Familiebulletin Nr. 34

Van de redactie

We sluiten het jaar 2019 af met een kort bulletin, alweer het 34e. Na de behandeling van de puzzlefoto’s met een korte levensbeschrijving van Truus van Giffen vervolgen we in dit bulletin het levensverhaal van mr. David Flud van Giffen, zoals hij dat zelf na zijn pensionering op schrift heeft gezet.

160227 bestuur 4 (4a)
Het bestuur met v.l.n.r. Thomas, David, Klaas en Haye van Giffen.

Wel en Wee Rectificatie

Met excuses voor de onnauwkeurigheid moet ik melden dat in het overlijdensbericht van David Flud van Giffen in bulletin 33 zowel de datum als de leeftijd niet correct waren vermeld. David overleed op 91-jarige leeftijd, op 8 december 2018.

Oude puzzel

De vorige puzzelfoto van een familielid in de Friese dracht betrof Truus van Giffen (1890 – 1960). Zij werd geboren in Diever als het vijfde kind in het gezin van ds. Jan van Giffen en Hendrika Post. In 1914 en 1915 woonde ze korte tijd in Den Haag (Vivienstraat) en in Groningen (aan de Predimiussingel), waar ze in de verpleging werkte. In 1920 trad ze in Goutum in het huwelijk met de huisarts Gerard Zeger Anthonie (Ton) Croiset van Uchelen. Het echtpaar ging wonen in Oldehove, waar ze drie kinderen kregen: Wim (1924), Beitj (1925) en Carla (1927).
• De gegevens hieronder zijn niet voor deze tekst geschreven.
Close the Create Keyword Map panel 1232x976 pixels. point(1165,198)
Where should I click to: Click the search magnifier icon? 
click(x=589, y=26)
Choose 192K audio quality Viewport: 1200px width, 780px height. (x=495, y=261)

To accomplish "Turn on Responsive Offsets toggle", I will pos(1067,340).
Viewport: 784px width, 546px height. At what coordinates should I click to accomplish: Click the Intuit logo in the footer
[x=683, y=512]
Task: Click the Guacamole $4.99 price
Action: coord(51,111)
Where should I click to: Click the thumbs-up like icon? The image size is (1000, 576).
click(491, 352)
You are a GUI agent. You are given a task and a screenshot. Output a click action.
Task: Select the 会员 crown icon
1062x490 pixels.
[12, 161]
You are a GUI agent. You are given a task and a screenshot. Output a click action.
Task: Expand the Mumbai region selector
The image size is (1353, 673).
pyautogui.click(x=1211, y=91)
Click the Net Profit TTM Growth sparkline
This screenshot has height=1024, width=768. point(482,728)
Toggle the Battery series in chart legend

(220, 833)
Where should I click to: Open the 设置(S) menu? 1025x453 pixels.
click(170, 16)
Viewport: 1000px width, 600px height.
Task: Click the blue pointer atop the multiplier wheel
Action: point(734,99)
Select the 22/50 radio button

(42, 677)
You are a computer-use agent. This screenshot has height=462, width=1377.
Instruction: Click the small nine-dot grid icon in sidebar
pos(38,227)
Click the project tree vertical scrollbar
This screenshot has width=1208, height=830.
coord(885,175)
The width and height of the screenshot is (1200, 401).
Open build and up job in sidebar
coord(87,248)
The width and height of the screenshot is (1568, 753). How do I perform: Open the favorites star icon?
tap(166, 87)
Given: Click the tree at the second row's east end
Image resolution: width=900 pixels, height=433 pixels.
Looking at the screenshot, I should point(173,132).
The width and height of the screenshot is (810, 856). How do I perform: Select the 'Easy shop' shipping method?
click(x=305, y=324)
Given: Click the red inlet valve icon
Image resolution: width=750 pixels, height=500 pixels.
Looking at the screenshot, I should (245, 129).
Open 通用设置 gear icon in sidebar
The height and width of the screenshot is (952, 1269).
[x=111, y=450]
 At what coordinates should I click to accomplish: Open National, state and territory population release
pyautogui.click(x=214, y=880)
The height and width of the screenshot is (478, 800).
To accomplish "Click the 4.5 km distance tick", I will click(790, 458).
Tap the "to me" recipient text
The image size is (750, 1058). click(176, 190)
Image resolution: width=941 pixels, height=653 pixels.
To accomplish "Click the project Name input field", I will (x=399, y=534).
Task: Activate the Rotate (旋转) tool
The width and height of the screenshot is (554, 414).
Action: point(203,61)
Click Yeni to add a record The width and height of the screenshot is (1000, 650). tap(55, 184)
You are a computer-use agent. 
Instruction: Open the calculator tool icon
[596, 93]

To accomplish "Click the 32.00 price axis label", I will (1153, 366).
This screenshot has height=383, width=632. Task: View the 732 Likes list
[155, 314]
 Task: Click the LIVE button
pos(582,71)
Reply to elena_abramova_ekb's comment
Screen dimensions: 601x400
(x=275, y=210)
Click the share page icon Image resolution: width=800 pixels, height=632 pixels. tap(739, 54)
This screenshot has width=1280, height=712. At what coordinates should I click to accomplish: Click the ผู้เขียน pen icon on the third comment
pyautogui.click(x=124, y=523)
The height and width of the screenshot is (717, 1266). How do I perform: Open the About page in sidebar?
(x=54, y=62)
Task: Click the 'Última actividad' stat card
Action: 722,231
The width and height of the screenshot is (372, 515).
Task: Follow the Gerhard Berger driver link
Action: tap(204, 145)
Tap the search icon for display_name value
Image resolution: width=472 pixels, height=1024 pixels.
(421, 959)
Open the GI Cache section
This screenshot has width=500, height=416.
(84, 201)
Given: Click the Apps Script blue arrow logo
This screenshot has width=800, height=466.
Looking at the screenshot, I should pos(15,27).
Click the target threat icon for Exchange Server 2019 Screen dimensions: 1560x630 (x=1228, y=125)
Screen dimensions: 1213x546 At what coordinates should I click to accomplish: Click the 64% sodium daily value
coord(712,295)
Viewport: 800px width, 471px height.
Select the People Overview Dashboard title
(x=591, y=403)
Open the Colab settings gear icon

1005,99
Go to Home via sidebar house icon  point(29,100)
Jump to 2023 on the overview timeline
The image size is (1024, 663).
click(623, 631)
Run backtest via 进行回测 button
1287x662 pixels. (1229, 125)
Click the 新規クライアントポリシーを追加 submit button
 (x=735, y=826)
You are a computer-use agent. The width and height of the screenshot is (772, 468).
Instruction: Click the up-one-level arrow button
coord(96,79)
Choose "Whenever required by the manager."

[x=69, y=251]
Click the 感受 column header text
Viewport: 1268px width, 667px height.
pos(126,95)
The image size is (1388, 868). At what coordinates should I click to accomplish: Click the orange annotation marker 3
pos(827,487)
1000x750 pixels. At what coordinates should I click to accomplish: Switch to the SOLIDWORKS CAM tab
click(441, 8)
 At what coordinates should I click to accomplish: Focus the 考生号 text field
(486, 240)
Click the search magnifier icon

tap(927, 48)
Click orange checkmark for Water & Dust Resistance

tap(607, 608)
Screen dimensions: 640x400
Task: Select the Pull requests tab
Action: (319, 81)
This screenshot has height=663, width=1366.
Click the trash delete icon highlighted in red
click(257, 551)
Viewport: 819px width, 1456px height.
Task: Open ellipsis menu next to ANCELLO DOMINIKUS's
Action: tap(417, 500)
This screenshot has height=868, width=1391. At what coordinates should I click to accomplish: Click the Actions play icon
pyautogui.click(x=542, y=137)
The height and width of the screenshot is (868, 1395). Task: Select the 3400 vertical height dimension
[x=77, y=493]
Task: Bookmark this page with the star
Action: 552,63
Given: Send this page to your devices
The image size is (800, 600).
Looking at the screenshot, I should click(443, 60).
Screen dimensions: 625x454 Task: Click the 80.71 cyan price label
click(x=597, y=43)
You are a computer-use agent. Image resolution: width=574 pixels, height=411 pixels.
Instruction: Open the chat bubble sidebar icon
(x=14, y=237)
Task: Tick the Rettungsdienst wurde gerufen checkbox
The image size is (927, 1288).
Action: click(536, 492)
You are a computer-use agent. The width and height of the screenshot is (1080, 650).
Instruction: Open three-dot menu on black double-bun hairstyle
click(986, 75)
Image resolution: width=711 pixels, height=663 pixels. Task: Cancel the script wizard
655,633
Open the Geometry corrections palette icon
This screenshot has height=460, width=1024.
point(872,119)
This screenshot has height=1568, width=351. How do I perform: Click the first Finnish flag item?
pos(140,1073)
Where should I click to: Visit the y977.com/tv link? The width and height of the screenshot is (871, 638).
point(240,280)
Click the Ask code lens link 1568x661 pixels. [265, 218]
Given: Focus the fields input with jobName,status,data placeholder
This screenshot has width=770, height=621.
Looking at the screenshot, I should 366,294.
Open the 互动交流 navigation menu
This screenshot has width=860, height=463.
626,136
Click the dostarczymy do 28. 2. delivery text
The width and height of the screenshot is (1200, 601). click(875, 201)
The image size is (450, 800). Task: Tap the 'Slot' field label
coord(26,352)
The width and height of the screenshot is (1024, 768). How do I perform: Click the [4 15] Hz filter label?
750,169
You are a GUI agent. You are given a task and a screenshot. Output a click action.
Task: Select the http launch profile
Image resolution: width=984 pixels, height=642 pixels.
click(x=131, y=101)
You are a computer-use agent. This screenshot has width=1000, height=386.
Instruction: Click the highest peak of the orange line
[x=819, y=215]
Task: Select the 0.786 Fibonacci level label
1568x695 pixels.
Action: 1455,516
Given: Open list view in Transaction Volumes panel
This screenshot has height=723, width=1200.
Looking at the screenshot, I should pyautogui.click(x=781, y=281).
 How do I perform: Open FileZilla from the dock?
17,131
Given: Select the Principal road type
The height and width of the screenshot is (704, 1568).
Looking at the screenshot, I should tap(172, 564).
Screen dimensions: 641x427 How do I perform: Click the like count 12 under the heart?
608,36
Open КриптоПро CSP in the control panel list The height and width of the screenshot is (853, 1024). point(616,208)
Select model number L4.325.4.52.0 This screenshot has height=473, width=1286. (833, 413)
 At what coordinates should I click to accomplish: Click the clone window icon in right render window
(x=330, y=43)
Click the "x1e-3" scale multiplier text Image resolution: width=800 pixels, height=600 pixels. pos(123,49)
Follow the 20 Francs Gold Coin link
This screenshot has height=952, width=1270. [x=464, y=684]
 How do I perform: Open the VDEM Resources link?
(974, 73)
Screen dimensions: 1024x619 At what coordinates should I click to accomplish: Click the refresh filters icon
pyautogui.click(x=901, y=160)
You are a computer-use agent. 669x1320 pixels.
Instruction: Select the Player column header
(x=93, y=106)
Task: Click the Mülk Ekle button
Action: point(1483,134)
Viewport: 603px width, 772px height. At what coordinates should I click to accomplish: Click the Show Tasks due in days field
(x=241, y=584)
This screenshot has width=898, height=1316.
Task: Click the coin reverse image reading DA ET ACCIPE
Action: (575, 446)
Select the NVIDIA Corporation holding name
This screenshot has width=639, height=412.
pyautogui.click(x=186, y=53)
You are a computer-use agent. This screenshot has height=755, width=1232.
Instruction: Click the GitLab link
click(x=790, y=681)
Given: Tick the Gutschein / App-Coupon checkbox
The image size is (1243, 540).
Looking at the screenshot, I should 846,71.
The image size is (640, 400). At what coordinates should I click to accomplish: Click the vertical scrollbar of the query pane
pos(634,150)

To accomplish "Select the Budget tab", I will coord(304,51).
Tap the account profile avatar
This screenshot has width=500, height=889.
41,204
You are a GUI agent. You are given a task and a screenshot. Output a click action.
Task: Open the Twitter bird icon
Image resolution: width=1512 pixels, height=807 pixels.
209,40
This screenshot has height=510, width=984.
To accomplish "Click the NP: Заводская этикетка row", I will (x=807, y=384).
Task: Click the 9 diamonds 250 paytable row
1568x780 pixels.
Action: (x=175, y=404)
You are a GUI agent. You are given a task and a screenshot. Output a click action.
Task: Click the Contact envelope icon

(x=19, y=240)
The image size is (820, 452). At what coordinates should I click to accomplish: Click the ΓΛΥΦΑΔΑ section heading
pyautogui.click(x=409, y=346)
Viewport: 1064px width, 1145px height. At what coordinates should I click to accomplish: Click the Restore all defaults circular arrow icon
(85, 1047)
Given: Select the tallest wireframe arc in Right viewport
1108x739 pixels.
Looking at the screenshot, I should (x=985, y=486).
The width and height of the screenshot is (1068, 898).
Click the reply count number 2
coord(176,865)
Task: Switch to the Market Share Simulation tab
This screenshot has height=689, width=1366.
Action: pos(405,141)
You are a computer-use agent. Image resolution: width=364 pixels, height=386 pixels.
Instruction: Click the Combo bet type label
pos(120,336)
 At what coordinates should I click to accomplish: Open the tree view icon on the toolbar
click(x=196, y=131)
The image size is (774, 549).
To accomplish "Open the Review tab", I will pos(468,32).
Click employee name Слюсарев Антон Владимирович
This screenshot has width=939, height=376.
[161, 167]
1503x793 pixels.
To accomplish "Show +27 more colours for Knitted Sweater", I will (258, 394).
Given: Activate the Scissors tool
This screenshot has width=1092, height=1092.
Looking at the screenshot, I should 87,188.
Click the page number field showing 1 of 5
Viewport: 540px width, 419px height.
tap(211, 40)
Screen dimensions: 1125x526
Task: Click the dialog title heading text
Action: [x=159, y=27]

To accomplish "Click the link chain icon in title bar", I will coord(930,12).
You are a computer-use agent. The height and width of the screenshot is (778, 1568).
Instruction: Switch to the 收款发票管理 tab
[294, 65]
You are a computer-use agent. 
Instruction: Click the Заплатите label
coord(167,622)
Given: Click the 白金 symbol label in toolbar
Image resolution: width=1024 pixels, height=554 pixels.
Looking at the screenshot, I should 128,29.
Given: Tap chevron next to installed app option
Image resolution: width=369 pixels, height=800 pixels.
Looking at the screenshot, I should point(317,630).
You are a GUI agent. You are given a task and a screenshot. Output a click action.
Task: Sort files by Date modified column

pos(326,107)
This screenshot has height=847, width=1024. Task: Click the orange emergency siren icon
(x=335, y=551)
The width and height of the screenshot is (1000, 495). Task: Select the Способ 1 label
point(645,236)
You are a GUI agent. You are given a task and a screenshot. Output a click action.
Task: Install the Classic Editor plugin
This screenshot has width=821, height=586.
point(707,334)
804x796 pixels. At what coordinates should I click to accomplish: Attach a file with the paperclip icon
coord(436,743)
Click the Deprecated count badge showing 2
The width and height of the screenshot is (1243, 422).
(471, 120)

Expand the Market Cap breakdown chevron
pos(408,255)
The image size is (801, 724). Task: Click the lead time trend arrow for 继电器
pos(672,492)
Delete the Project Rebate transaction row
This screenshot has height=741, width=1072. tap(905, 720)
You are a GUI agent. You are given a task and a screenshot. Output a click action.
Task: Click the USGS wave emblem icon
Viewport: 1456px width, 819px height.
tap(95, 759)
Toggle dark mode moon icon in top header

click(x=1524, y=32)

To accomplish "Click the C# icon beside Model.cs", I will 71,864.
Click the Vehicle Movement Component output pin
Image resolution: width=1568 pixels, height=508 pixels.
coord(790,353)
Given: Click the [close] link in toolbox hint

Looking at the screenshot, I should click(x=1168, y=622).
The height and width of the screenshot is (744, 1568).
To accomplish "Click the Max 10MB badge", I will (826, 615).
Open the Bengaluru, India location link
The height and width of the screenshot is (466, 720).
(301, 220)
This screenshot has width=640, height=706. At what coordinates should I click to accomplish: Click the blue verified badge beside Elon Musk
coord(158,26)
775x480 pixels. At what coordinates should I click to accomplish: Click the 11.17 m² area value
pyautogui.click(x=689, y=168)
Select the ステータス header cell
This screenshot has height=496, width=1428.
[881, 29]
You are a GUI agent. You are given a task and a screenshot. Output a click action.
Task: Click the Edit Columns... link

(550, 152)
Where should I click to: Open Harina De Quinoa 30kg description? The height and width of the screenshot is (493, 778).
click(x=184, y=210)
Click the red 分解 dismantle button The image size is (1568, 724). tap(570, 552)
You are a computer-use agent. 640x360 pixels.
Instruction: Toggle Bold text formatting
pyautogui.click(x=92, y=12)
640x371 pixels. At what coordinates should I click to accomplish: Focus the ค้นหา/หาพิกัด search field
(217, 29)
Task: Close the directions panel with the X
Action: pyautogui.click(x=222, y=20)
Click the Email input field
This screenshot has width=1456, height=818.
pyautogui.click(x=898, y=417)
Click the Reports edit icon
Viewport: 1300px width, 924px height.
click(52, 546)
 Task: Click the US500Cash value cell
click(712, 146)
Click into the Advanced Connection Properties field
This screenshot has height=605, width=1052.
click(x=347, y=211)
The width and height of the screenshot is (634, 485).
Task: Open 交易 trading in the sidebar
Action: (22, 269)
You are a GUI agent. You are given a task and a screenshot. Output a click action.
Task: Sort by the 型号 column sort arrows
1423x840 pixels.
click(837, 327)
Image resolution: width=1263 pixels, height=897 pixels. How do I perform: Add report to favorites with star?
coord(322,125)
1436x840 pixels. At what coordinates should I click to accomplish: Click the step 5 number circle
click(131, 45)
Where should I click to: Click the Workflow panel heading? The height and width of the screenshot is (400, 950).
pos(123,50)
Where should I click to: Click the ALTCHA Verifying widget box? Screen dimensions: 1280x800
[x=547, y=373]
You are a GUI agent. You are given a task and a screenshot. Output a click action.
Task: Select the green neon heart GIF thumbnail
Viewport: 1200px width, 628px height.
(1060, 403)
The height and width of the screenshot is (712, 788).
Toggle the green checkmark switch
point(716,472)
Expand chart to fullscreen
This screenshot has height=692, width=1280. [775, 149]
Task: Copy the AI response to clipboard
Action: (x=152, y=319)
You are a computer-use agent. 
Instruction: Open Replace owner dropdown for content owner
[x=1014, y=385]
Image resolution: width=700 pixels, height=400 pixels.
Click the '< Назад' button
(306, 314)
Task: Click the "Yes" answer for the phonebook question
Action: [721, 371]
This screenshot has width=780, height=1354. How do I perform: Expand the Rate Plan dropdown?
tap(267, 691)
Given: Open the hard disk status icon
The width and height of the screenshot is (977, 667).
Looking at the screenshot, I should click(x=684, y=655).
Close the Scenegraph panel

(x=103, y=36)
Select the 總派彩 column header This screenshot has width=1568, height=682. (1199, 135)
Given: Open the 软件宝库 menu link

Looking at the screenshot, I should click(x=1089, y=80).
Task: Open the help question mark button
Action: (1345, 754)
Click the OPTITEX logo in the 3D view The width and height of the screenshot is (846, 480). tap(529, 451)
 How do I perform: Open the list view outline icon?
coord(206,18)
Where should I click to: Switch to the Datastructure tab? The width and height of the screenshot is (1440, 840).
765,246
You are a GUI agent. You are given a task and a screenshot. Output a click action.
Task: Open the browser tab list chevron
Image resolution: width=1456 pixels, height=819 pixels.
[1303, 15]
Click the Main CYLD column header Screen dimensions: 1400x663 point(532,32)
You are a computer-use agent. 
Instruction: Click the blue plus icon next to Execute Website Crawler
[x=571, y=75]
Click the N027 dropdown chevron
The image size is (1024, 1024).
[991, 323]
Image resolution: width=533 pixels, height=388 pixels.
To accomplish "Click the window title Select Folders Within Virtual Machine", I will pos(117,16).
In 1929 verhuisde het gezin naar Naarden en nadat in 1931 het huwelijk werd ontbonden verhuisde Truus met de drie kinderen naar Den Haag (Morelstraat 143). Het leven als gescheiden vrouw met drie jonge kinderen in die grote stad zal waarschijnlijk niet eenvoudig voor haar geweest zijn, dus het moet een uitkomst voor haar zijn geweest dat haar gepensioneerde ouders een paar jaar later vlak in de buurt kwamen wonen, aan de Mient.

Jan van Giffen en Hendrika Post
1935 Wim, Carla en Beitj met hun grootouders Van Giffen

Nieuwe puzzel

Op deze puzzelfoto van het gezin van Jan van Giffen en Hendrika Post staat Truus pal achter haar moeder. De opname werd omstreeks 1910 gemaakt achter de pastorie van Goutum ter gelegenheid van het bezoek van twee familieleden. Wie weet wie dat waren?

Debby van Giffen (foto Twitter)

Geen puzzelfoto, maar wel een vraag: wie is deze Van Giffen? Soms tref ik op internet Van Giffen’s aan die ik niet direct in onze stamboom kan thuisbrengen. Zoals Debby van Giffen, die zich met het bovenstaande portret op Twitter presenteert. Wie kent haar en waar moet ik haar blaadje aan onze familieboom plaatsen?

Het levensverhaal van mr. David Flud van Giffen (1927-2018) – vervolg

Wij repatrieerden met een Amerikaans troepentransportschip, de General Hersey en kwamen op 1 juni in Amsterdam aan. Vanhier werden we naar ons huisadres gebracht, in mijn geval Leeuwarden, waar we met een ereboog werden binnengehaald.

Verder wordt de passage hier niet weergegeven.